Foot soldiers are gathered before tents, and a soldier in blue appears to be reporting to a mounted soldier in yellow. In the middle distance, infantry are massed in battle formation. Galleys are being rowed out towards a naval battle and soldiers on the right hurry into a rowing boat.
The other paintings in the series, all in private collections, feature soldiers in ancient Roman costume but with sixteenth-century helmets, lances and swords. In two of the paintings warriors are dressed in long robes and turbans like Ottoman Turks, the chief opponents of Venetian power at that time. The paintings are perhaps not intended to represent specific historical battles, but merely general scenes of warfare.
Key facts
Details
- Full title
- A Naval Battle
- Artist
- Italian, Venetian
- Date made
- about 1580
- Medium and support
- oil on wood
- Dimensions
- 17.1 × 38.9 cm
- Acquisition credit
- Layard Bequest, 1916
- Inventory number
- NG3108
- Location
- Not on display
- Collection
- Main Collection
- Previous owners
Provenance
NG 3108 is first recorded in the celebrated collection of more than 450 paintings that was formed by the Marchese Girolamo Manfrin, tobacco magnate and financier, after he purchased Palazzo Venier in Venice (formerly Palazzo Priuli, Fondamenta Venier, Cannaregio, no. 342) in 1787. Manfrin was advised from 1793, if not earlier, by Giovanni Battista Mingardi and Pietro Edwards. A manuscript list of the paintings compiled by the latter in the 1790s includes a group of four pictures by Bonifazio which must correspond with these.
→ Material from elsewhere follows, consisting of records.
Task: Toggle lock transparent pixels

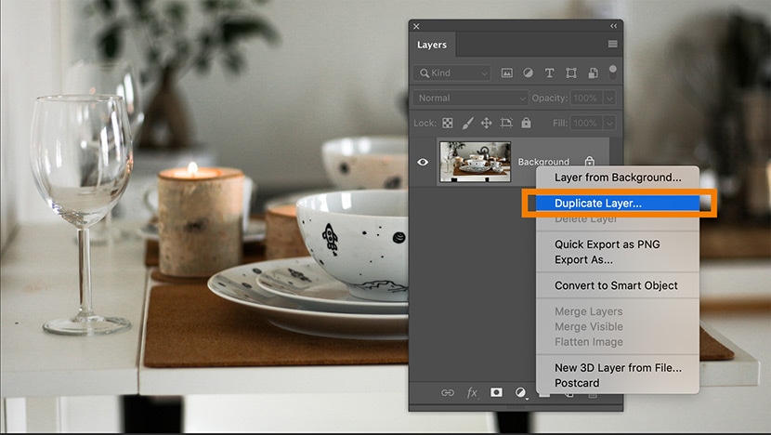Action: point(447,123)
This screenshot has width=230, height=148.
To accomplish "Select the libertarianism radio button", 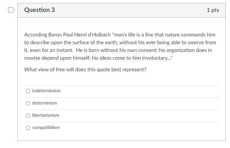I will (28, 115).
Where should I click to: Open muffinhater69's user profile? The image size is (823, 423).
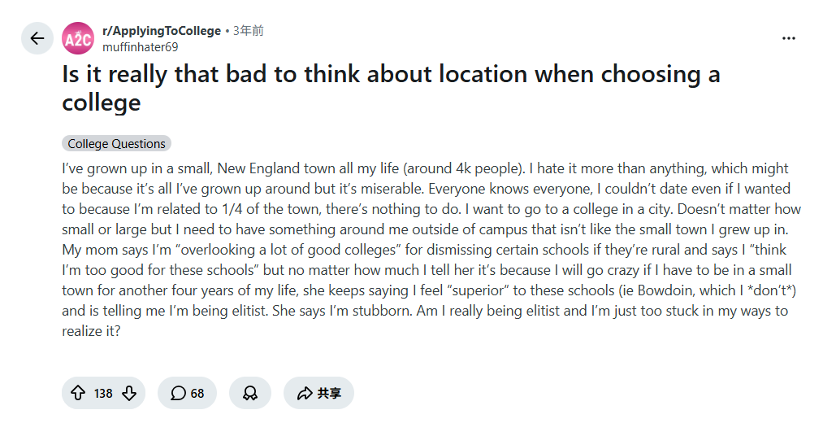140,47
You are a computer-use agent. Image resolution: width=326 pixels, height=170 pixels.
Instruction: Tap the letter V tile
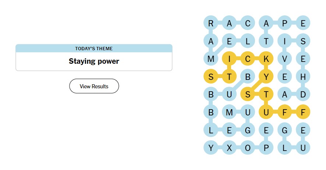pyautogui.click(x=284, y=59)
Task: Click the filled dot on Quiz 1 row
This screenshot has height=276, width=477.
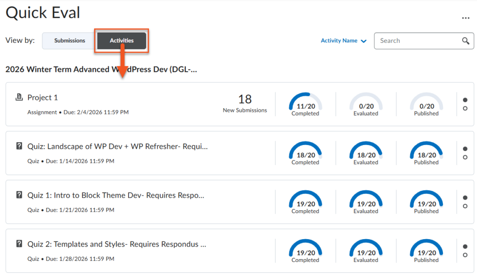Action: coord(465,198)
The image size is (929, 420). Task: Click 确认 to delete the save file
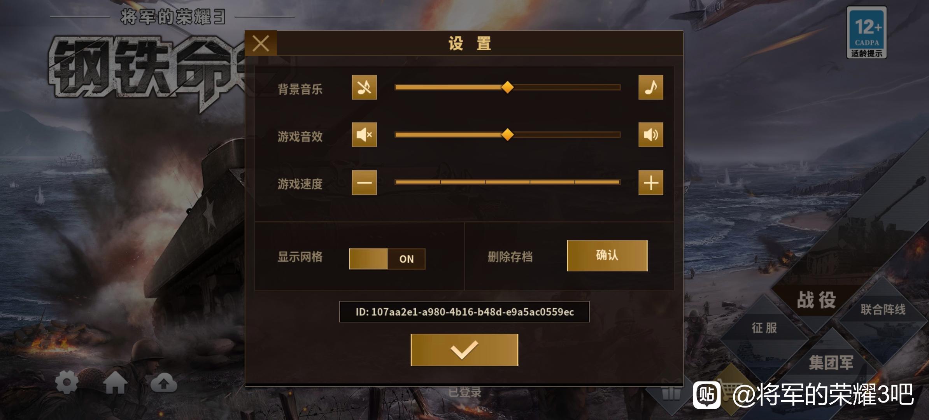[607, 256]
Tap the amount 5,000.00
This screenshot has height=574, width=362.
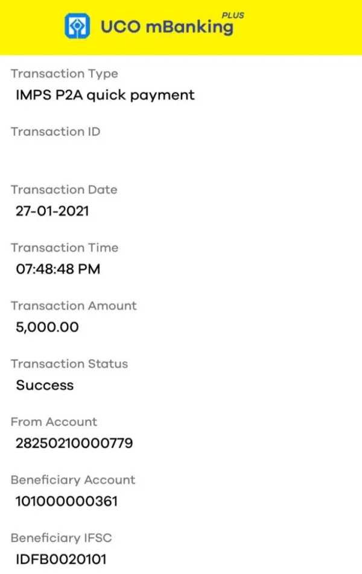click(x=47, y=328)
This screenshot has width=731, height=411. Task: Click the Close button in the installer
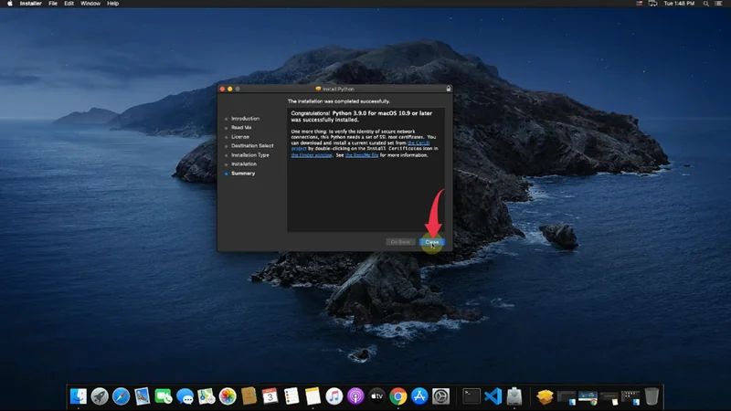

After Girolamo’s death in 1802 the collection was inherited by his son Pietro, who died in 1835. It then passed to Pietro’s sister Giulia Giovanna, who had married Giovanni Battista Plattis in 1800. On her death in 1849 the collection became the joint property of her children, the Marchese Antonio Maria Plattis (1802–1876) and the Marchese Bortolina (or Lina) Plattis, widow of Baron Sardagna. Negotiations to sell the entire collection commenced in 1851, when a manuscript catalogue was prepared in which these four paintings are numbers 32–35 in Stanza A, attributed to ‘Bonifazio’ and as ‘Storia romana’.
A number of major works were sold from the Manfrin collection in 1856, and later in that year a catalogue of the remaining paintings was printed in which the group is 22, 23, 29, 30, attributed as before. A division had been contrived by 1871, when Antonio Maria’s portion was auctioned in Paris on 13 and 16 May – including, presumably, no. 2 of the group. The remaining 215 paintings in Palazzo Manfrin, belonging to the Marchesa Lina, were published in a catalogue dated 1872, in which the three others in the group feature as 22, 23 and 24. The numbers endorsed on NG 3108 reveal that it was no. 34 in 1851, no. 23 in 1856, and no. 24 in 1872. It was bought by Henry Layard in October 1880 for 100 lire and was part of his bequest which arrived in the National Gallery in 1916.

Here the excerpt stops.